我和祖父坐在炕沿儿正闲聊,做菜的祖母探进头来,央求我说:村子,我看你一门儿地看手表。今儿个就别走了,就陪奶奶存一宿吧!

祖父也说:就别走了吧,你奶奶给你准备的铺盖都是新的哩!

我愣了一下,随即点头:好,存一宿!

本来定的下午五点前赶回沈阳,赴一个先整白的、后弄红的、再灌啤的的酒局狂欢。

后来证明我当时瞬间的决定是对的!1991年祖母去世后的某一天,我偶然想起此事,才思想这竟是我最后一次陪祖母存一宿啊!我顿时潸然泪下,那一刻我感觉前所未有的强烈思念祖母——那个甩着俩大脚板儿背着小山一样的柴禾走在崎岖山路上的、为我们佟家倾尽了一生的瘦弱小老太太!

瘦小的祖母生有一女三男。
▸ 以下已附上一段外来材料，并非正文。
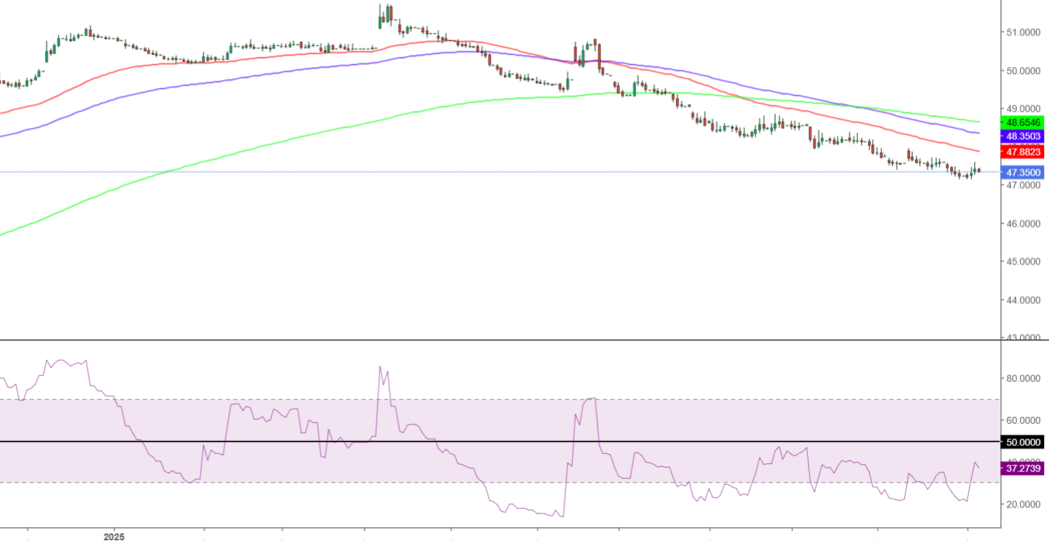Click the right end of the purple moving average line
Image resolution: width=1049 pixels, height=543 pixels.
(x=978, y=133)
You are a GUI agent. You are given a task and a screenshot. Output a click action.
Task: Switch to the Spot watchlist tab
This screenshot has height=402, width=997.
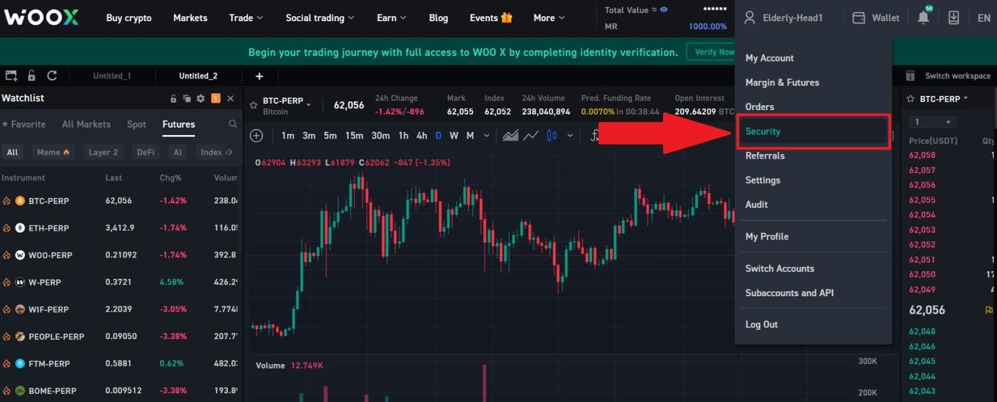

父亲行二,上面的姐佟玉莲死于霍乱,年仅12岁;下面的弟佟殿林吃荞面条呛进气管生憋死,年仅4岁。 佟春山曾和我说起过我不曾谋面的姑和叔:那佟殿林和佟玉莲长得可真是材料,跟年画上的童男玉女似的哩!你和你妹雪松都没长过的。真是人见人稀(读些音)罕,可惜了了呀!   

祖母弥留之际还念叨这双早夭的儿女。


那天,原来的生产队长佟春山听说我回村了也特地来家看我。

我起立向他敬军礼,并恭敬地叫了声:三太爷。

佟春山是出了“五服”的本家,有恩于我及我家,多年相处甚笃。

他眯着眼睛笑着上下打量着我:妈拉巴子的!这秃小子转眼成了四个兜儿的军官了呀!啧啧,庆多呀,你说咱们咋能不老呢?!村子,在哪个部队任职呀?
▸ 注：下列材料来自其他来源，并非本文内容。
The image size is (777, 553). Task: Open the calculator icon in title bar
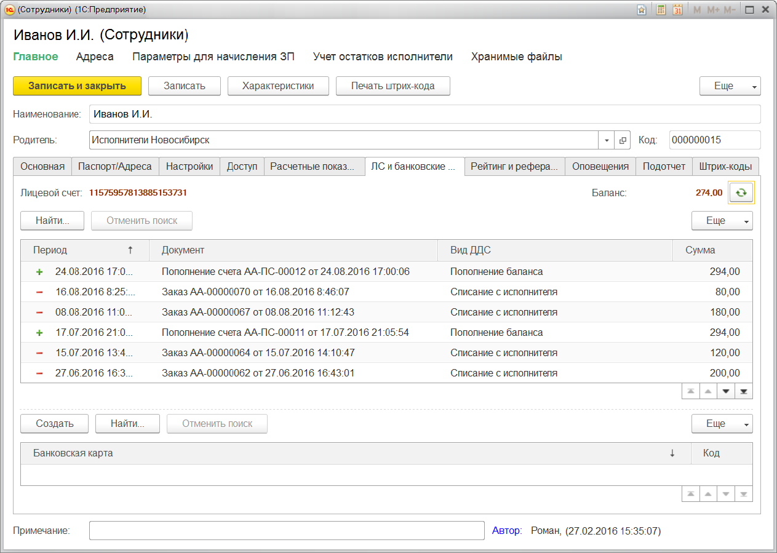point(661,10)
我说:第62高射炮师。在抗美援朝战争、越南战争中打得美军飞机闻声丧胆的王牌师。

佟春山连连点头,笑说:好!解放军王牌师的军官,真好!

祖父也笑:三叔,村子回来备了些好菜,我和殿武(我叔)都不会喝酒,你跟村子喝点儿。

我双手恭敬递上两瓶白玻璃瓶装“陈酿”白酒:三太爷,给您的。

佟春山接过,说:妈拉巴子的!你小子讲究!有良心!

他继而转脸看炕桌上的槽子糕、大白兔奶糖啥的,说村子你爷爷奶奶当年没白疼你啊!庆多呀,咱辛辛苦苦养儿育孙到了儿不就图一个“孝”字儿吗?村子,三太爷我今儿个高兴,来!村子,咱爷儿俩喝点儿!

佟春山年轻时就酒量了得,我那时仗着年轻也能造个七八两高度白酒,但喝酒跟进已届古稀的佟春山还是有些吃力。

佟春山半斤“陈酿”酒下肚依旧谈吐如常,对祖父说:庆多呀!你这辈子活得值个儿啊!当年佟殿臣(父亲名字)考进了辽宁大学中文系,村里人羡慕你都直跺脚呀!眼下你的大孙子又成了解放军的军官,你这老脸上有光呀!

他转脸指着院门对我说:村子,想当年你们老佟家“这支儿”在这十里八村儿可是风光啊!就说那早先院子大门吧,足有十来寸厚的红松板做的。对了,说到了这扇大门、这院子,可是有的说呀!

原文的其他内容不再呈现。